Daviken Studnicki-Gizbert

Daviken Studnicki-Gizbert

Associate Professor, History and Classical Studies, McGill University

daviken.studnicki-gizbert@mcgill.ca

Paper Abstract:

“Genealogies of the swidden kings: The Rey Montezumas of nineteenth and twentieth-century Panama”

The surname Montezuma is common to an extended group of indigenous Ngäbé families in the environs of Peña Blanca in the highlands of western Panamá. It is also the name of a lineage of kings active in the same area during the nineteenth and early-twentieth centuries.

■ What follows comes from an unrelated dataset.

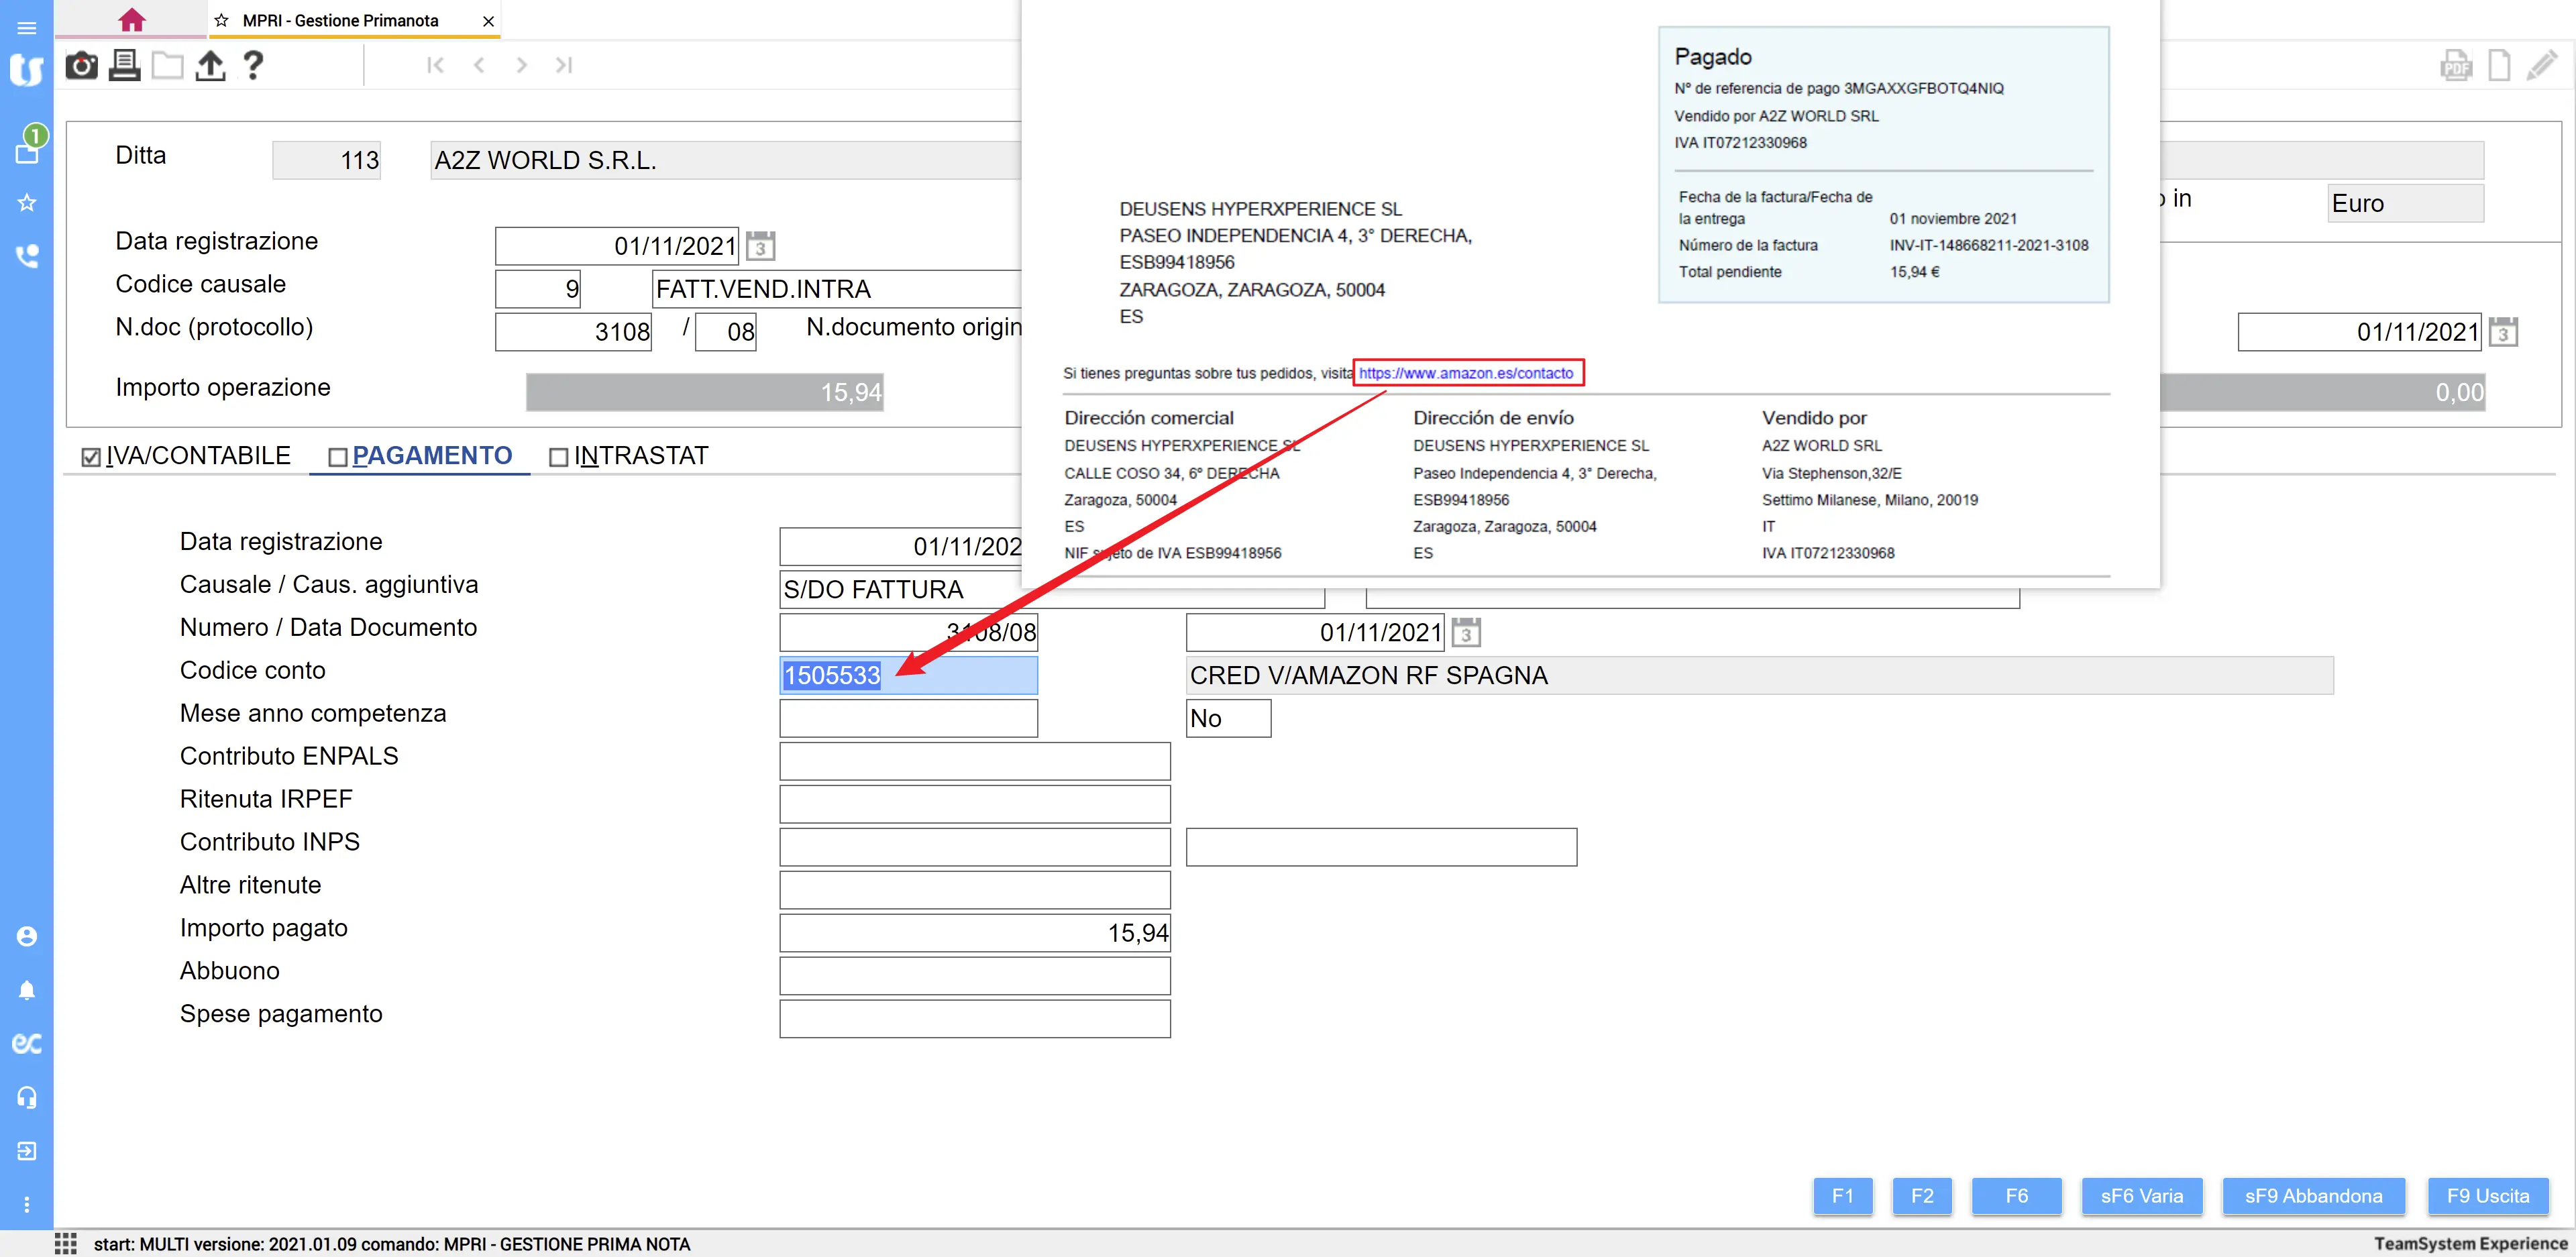Toggle the IVA/CONTABILE checkbox
2576x1257 pixels.
[x=91, y=457]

Who were the Montezumas of the Isthmus and what, if any, relation did they have to the Mexica tlatoani of the same name? A range of interpretations have been forwarded: the Reyes Montezumas were stranger-kings (Graeber and Sahlins), a transposed and resurgent line of the Mexica ruling dynasty; or they were a colonial transposition, the name being carried into Ngäbé society through the theatrical catechism of a group of Franciscan friars.

 

This essay is an first-sketch attempt to piece together what is known about the Reyes Montezumas and the presence of “Mexican” speakers in western Panamá. It draws from archival and published sources as well as a body of oral histories recounted by contemporary Ngäbé and Buglé elders. The paper re-orients the question of descent to consider the place of lineage and inter-generational affiliation within the political culture of this swidden society.